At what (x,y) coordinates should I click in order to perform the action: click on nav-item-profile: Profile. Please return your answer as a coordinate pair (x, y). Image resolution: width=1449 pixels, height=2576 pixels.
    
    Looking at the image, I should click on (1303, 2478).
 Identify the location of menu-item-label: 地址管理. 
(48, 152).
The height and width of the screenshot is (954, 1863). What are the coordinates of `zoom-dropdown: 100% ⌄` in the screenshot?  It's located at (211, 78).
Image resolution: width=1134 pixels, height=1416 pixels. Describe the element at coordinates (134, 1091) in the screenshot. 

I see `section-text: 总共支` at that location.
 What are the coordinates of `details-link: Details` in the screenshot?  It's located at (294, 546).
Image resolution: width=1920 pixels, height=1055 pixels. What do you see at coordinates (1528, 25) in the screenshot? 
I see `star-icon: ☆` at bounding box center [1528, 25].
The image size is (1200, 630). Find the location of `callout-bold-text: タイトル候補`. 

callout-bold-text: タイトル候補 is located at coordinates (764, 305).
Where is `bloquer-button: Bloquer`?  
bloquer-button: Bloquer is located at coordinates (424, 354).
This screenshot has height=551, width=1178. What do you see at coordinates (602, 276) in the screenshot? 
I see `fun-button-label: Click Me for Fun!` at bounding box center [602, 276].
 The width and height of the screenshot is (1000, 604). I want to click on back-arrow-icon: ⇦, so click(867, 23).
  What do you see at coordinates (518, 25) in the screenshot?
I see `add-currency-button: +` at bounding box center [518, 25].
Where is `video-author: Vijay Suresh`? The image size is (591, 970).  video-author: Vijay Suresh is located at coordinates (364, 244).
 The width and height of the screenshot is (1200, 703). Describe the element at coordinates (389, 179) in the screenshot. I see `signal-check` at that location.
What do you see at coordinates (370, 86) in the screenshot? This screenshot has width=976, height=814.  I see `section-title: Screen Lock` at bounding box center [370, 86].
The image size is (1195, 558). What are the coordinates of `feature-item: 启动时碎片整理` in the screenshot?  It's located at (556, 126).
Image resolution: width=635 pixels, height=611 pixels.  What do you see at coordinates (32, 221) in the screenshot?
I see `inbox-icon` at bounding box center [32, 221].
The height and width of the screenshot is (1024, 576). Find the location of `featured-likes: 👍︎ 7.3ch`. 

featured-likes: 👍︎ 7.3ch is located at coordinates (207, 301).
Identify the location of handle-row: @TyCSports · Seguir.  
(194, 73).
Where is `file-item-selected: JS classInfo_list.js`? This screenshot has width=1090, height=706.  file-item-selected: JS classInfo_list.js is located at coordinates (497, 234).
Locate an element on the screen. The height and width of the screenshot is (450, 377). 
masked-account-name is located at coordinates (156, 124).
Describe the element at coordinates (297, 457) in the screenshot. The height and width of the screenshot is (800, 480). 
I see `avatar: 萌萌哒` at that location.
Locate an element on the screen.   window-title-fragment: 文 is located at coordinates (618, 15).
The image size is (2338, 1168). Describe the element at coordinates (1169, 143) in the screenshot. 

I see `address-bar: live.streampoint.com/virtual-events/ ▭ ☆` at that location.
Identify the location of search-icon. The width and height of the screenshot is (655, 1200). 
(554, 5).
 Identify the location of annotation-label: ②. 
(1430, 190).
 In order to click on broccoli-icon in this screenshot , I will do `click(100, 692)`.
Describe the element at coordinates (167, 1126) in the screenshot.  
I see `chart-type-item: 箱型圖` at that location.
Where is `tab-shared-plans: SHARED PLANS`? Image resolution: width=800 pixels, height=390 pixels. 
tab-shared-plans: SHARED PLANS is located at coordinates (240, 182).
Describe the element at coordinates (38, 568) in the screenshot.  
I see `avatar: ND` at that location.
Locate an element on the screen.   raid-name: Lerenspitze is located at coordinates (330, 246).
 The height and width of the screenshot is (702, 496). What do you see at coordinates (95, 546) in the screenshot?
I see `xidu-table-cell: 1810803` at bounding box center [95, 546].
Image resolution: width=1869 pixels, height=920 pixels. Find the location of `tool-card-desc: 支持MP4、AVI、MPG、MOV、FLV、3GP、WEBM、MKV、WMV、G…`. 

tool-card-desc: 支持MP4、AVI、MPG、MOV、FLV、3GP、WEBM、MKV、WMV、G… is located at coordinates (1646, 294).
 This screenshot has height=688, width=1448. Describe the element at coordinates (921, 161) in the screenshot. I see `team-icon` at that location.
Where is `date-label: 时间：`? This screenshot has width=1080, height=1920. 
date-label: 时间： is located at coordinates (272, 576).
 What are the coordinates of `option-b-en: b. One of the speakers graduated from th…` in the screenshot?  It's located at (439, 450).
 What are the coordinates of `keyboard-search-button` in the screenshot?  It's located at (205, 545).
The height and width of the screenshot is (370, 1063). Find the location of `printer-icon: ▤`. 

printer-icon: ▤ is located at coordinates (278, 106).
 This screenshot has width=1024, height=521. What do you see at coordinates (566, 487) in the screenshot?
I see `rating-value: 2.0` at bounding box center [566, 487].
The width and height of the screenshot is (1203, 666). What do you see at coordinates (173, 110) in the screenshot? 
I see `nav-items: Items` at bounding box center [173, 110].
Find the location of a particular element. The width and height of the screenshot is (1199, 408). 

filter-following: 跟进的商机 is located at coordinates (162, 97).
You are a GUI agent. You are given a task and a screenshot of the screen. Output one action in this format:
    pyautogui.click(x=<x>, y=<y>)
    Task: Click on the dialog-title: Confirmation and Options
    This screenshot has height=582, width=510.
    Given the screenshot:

Task to complete:
Convert every line of the items above into a JSON array of strings, one string per line, with blank lines omitted.

Response to the exercise:
[
  "At what (x,y) coordinates should I click in order to perform the action: click on nav-item-profile: Profile. Please return your answer as a coordinate pair (x, y). Image resolution: width=1449 pixels, height=2576 pixels.",
  "    Looking at the image, I should click on (1303, 2478).",
  " Identify the location of menu-item-label: 地址管理. ",
  "(48, 152).",
  "The height and width of the screenshot is (954, 1863). What are the coordinates of `zoom-dropdown: 100% ⌄` in the screenshot?  It's located at (211, 78).",
  "Image resolution: width=1134 pixels, height=1416 pixels. Describe the element at coordinates (134, 1091) in the screenshot. ",
  "I see `section-text: 总共支` at that location.",
  " What are the coordinates of `details-link: Details` in the screenshot?  It's located at (294, 546).",
  "Image resolution: width=1920 pixels, height=1055 pixels. What do you see at coordinates (1528, 25) in the screenshot? ",
  "I see `star-icon: ☆` at bounding box center [1528, 25].",
  "The image size is (1200, 630). Find the location of `callout-bold-text: タイトル候補`. ",
  "callout-bold-text: タイトル候補 is located at coordinates (764, 305).",
  "Where is `bloquer-button: Bloquer`?  ",
  "bloquer-button: Bloquer is located at coordinates (424, 354).",
  "This screenshot has height=551, width=1178. What do you see at coordinates (602, 276) in the screenshot? ",
  "I see `fun-button-label: Click Me for Fun!` at bounding box center [602, 276].",
  " The width and height of the screenshot is (1000, 604). I want to click on back-arrow-icon: ⇦, so click(867, 23).",
  "  What do you see at coordinates (518, 25) in the screenshot?",
  "I see `add-currency-button: +` at bounding box center [518, 25].",
  "Where is `video-author: Vijay Suresh`? The image size is (591, 970).  video-author: Vijay Suresh is located at coordinates (364, 244).",
  " The width and height of the screenshot is (1200, 703). Describe the element at coordinates (389, 179) in the screenshot. I see `signal-check` at that location.",
  "What do you see at coordinates (370, 86) in the screenshot? This screenshot has width=976, height=814.  I see `section-title: Screen Lock` at bounding box center [370, 86].",
  "The image size is (1195, 558). What are the coordinates of `feature-item: 启动时碎片整理` in the screenshot?  It's located at (556, 126).",
  "Image resolution: width=635 pixels, height=611 pixels.  What do you see at coordinates (32, 221) in the screenshot?",
  "I see `inbox-icon` at bounding box center [32, 221].",
  "The height and width of the screenshot is (1024, 576). Find the location of `featured-likes: 👍︎ 7.3ch`. ",
  "featured-likes: 👍︎ 7.3ch is located at coordinates (207, 301).",
  "Identify the location of handle-row: @TyCSports · Seguir.  ",
  "(194, 73).",
  "Where is `file-item-selected: JS classInfo_list.js`? This screenshot has width=1090, height=706.  file-item-selected: JS classInfo_list.js is located at coordinates (497, 234).",
  "Locate an element on the screen. The height and width of the screenshot is (450, 377). ",
  "masked-account-name is located at coordinates (156, 124).",
  "Describe the element at coordinates (297, 457) in the screenshot. The height and width of the screenshot is (800, 480). ",
  "I see `avatar: 萌萌哒` at that location.",
  "Locate an element on the screen.   window-title-fragment: 文 is located at coordinates (618, 15).",
  "The image size is (2338, 1168). Describe the element at coordinates (1169, 143) in the screenshot. ",
  "I see `address-bar: live.streampoint.com/virtual-events/ ▭ ☆` at that location.",
  "Identify the location of search-icon. The width and height of the screenshot is (655, 1200). ",
  "(554, 5).",
  " Identify the location of annotation-label: ②. ",
  "(1430, 190).",
  " In order to click on broccoli-icon in this screenshot , I will do `click(100, 692)`.",
  "Describe the element at coordinates (167, 1126) in the screenshot.  ",
  "I see `chart-type-item: 箱型圖` at that location.",
  "Where is `tab-shared-plans: SHARED PLANS`? Image resolution: width=800 pixels, height=390 pixels. ",
  "tab-shared-plans: SHARED PLANS is located at coordinates (240, 182).",
  "Describe the element at coordinates (38, 568) in the screenshot.  ",
  "I see `avatar: ND` at that location.",
  "Locate an element on the screen.   raid-name: Lerenspitze is located at coordinates (330, 246).",
  " The height and width of the screenshot is (702, 496). What do you see at coordinates (95, 546) in the screenshot?",
  "I see `xidu-table-cell: 1810803` at bounding box center [95, 546].",
  "Image resolution: width=1869 pixels, height=920 pixels. Find the location of `tool-card-desc: 支持MP4、AVI、MPG、MOV、FLV、3GP、WEBM、MKV、WMV、G…`. ",
  "tool-card-desc: 支持MP4、AVI、MPG、MOV、FLV、3GP、WEBM、MKV、WMV、G… is located at coordinates (1646, 294).",
  " This screenshot has height=688, width=1448. Describe the element at coordinates (921, 161) in the screenshot. I see `team-icon` at that location.",
  "Where is `date-label: 时间：`? This screenshot has width=1080, height=1920. ",
  "date-label: 时间： is located at coordinates (272, 576).",
  " What are the coordinates of `option-b-en: b. One of the speakers graduated from th…` in the screenshot?  It's located at (439, 450).",
  " What are the coordinates of `keyboard-search-button` in the screenshot?  It's located at (205, 545).",
  "The height and width of the screenshot is (370, 1063). Find the location of `printer-icon: ▤`. ",
  "printer-icon: ▤ is located at coordinates (278, 106).",
  " This screenshot has width=1024, height=521. What do you see at coordinates (566, 487) in the screenshot?",
  "I see `rating-value: 2.0` at bounding box center [566, 487].",
  "The width and height of the screenshot is (1203, 666). What do you see at coordinates (173, 110) in the screenshot? ",
  "I see `nav-items: Items` at bounding box center [173, 110].",
  "Find the location of a particular element. The width and height of the screenshot is (1199, 408). ",
  "filter-following: 跟进的商机 is located at coordinates (162, 97).",
  "You are a GUI agent. You are given a task and a screenshot of the screen. Output one action in this format:",
  "    pyautogui.click(x=<x>, y=<y>)",
  "    Task: Click on the dialog-title: Confirmation and Options",
  "    This screenshot has height=582, width=510.",
  "    Given the screenshot:"
]